Challenge: Convert the listing below into a JSON list of strings, one string per line and no blank lines, starting at the line that contains "Go back using the Back button" and running through the end of the listing. Leave the pictures out of the answer.

Available records:
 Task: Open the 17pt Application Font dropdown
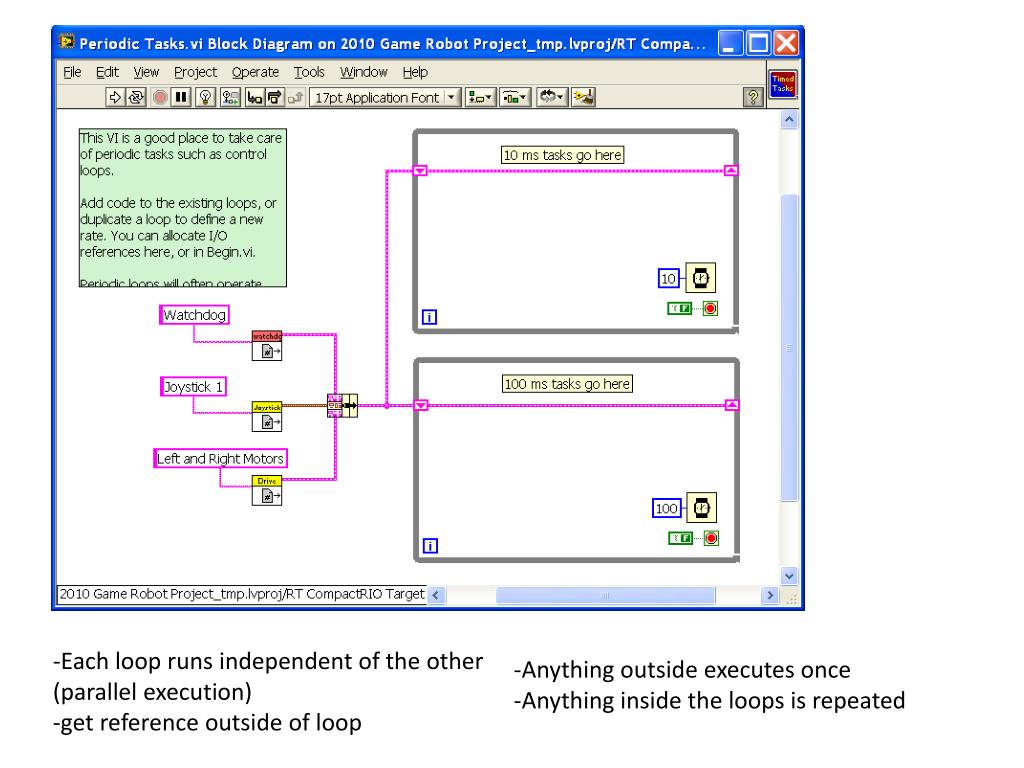point(385,97)
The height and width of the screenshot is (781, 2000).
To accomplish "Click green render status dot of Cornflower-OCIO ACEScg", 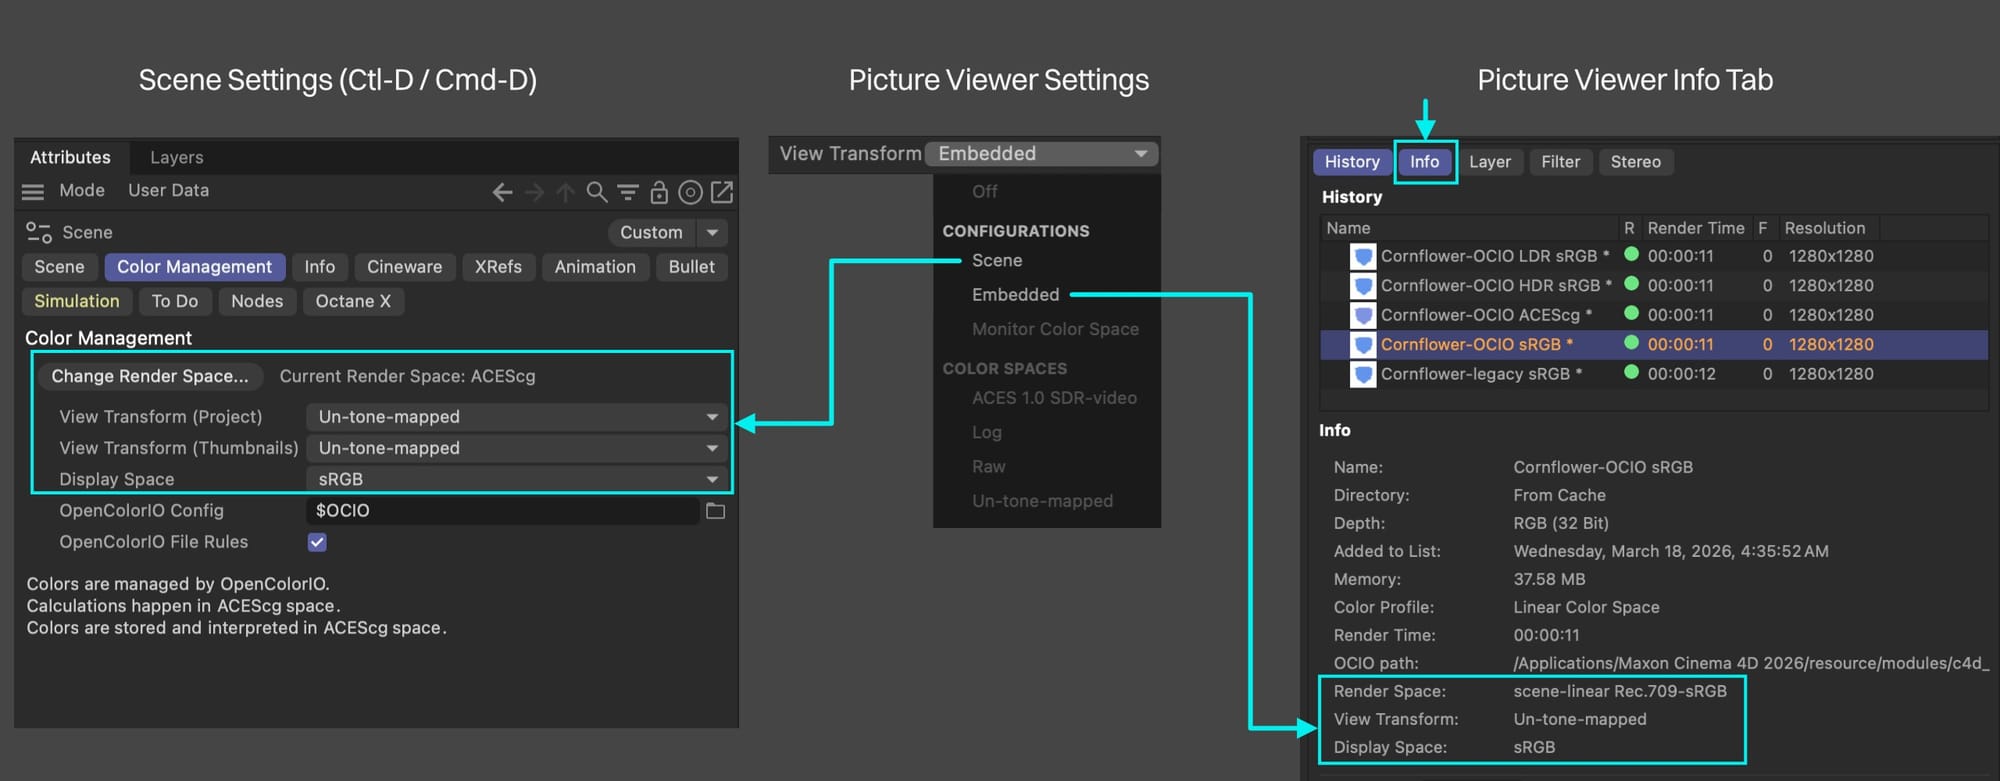I will (1631, 314).
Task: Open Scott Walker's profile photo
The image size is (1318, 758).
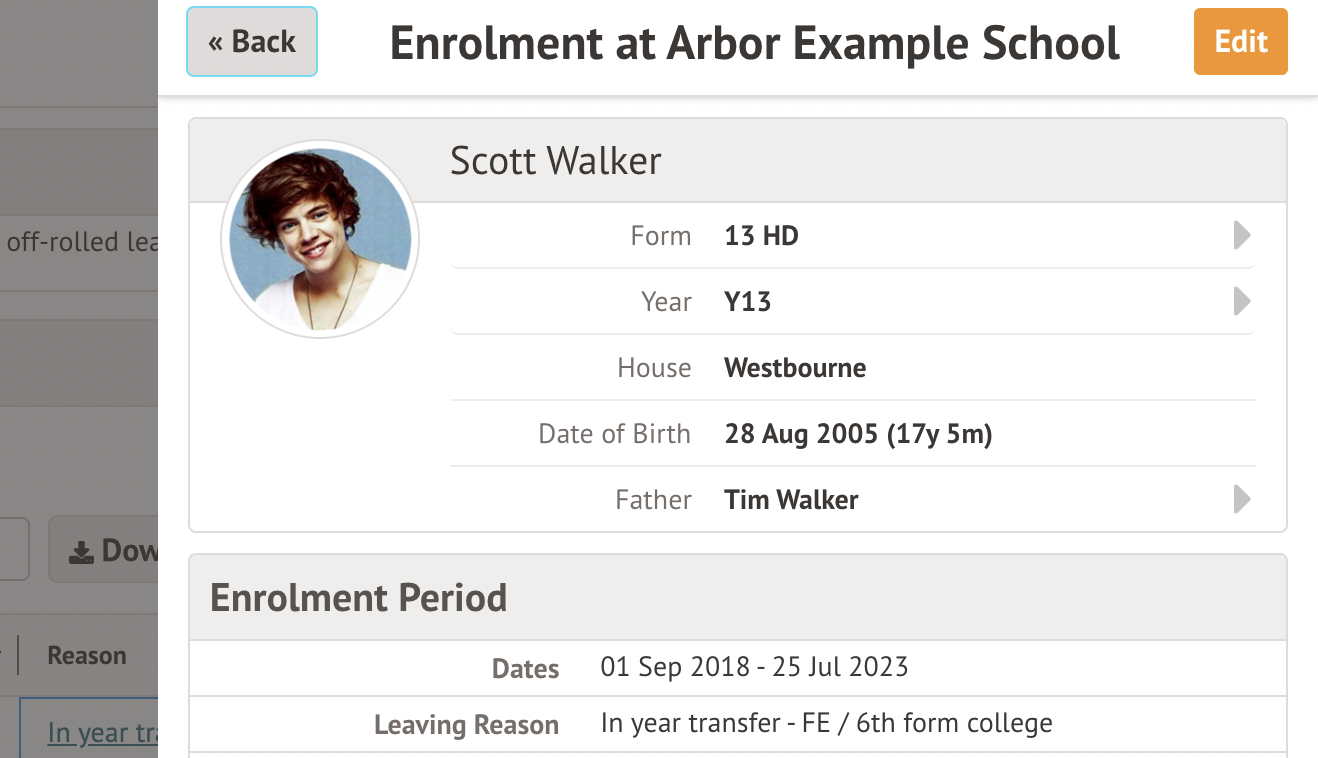Action: pos(320,239)
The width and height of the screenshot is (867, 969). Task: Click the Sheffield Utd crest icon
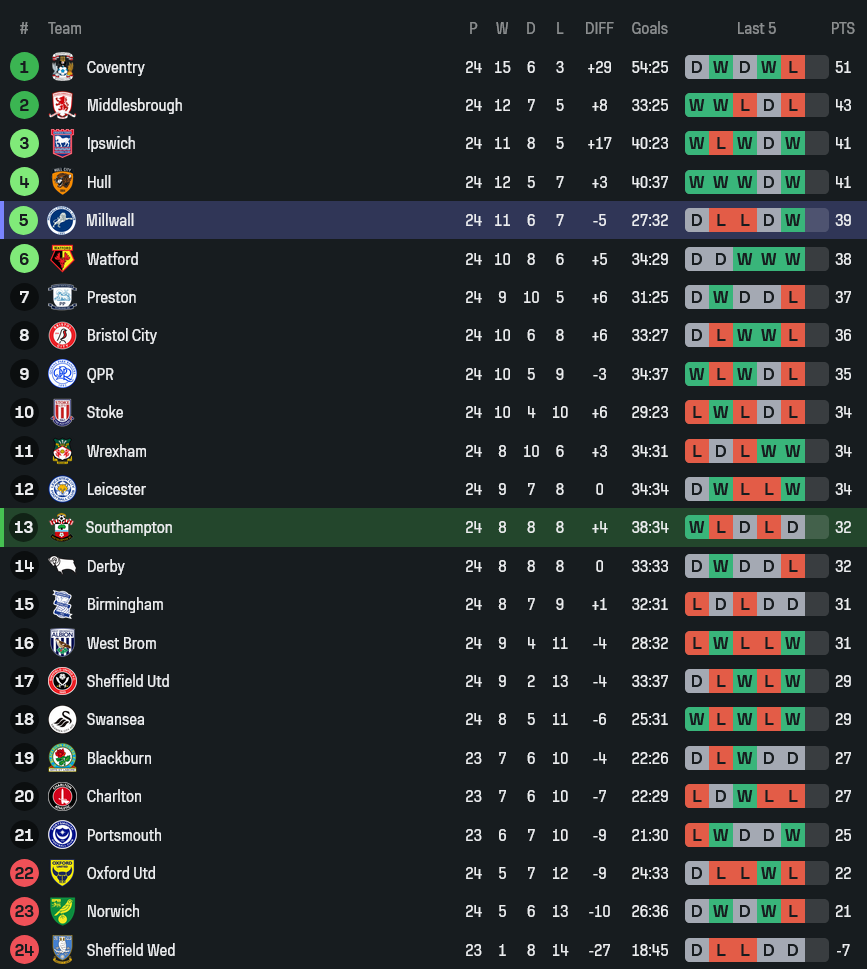pyautogui.click(x=62, y=681)
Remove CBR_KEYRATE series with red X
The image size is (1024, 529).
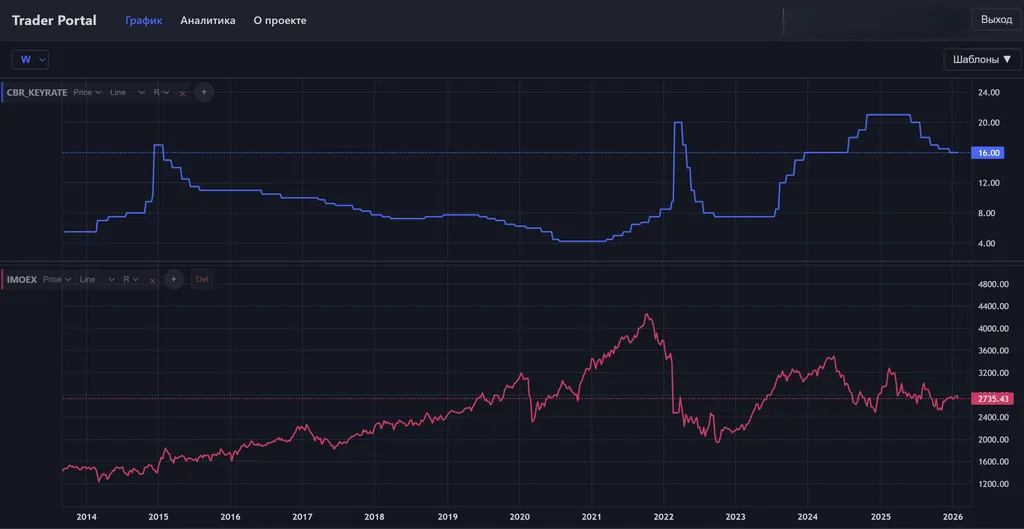(182, 93)
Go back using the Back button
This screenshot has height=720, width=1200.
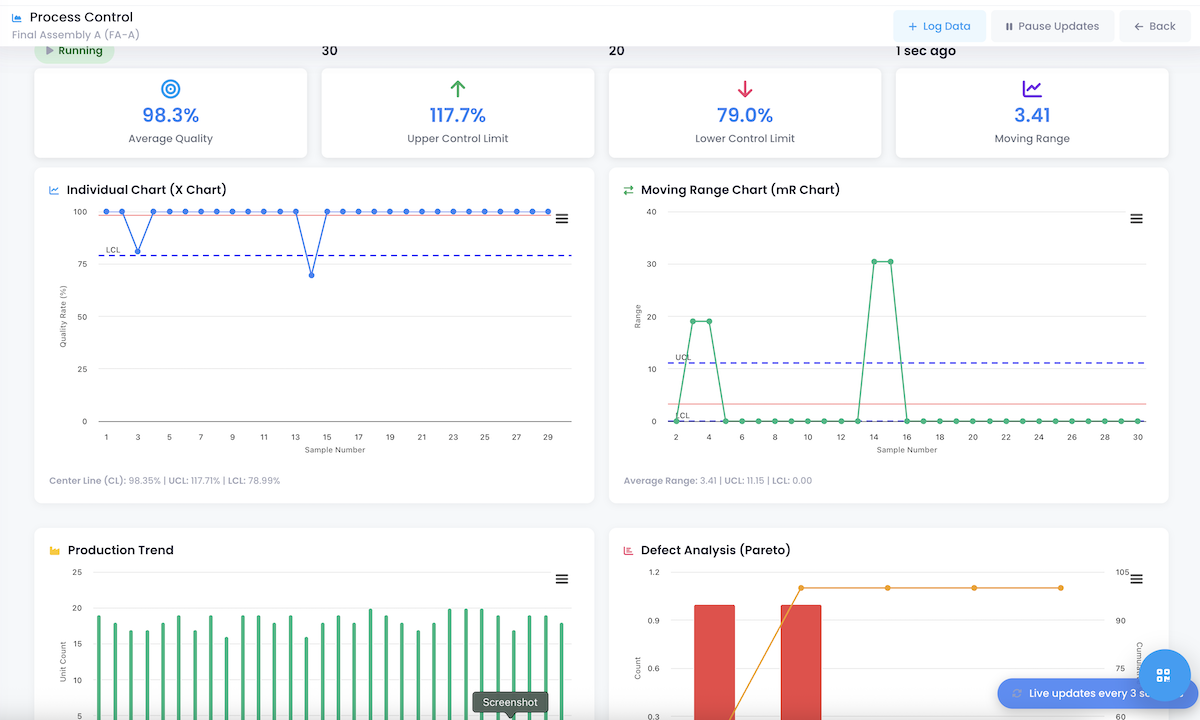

Written solution:
[
  "Go back using the Back button",
  "This screenshot has height=720, width=1200."
]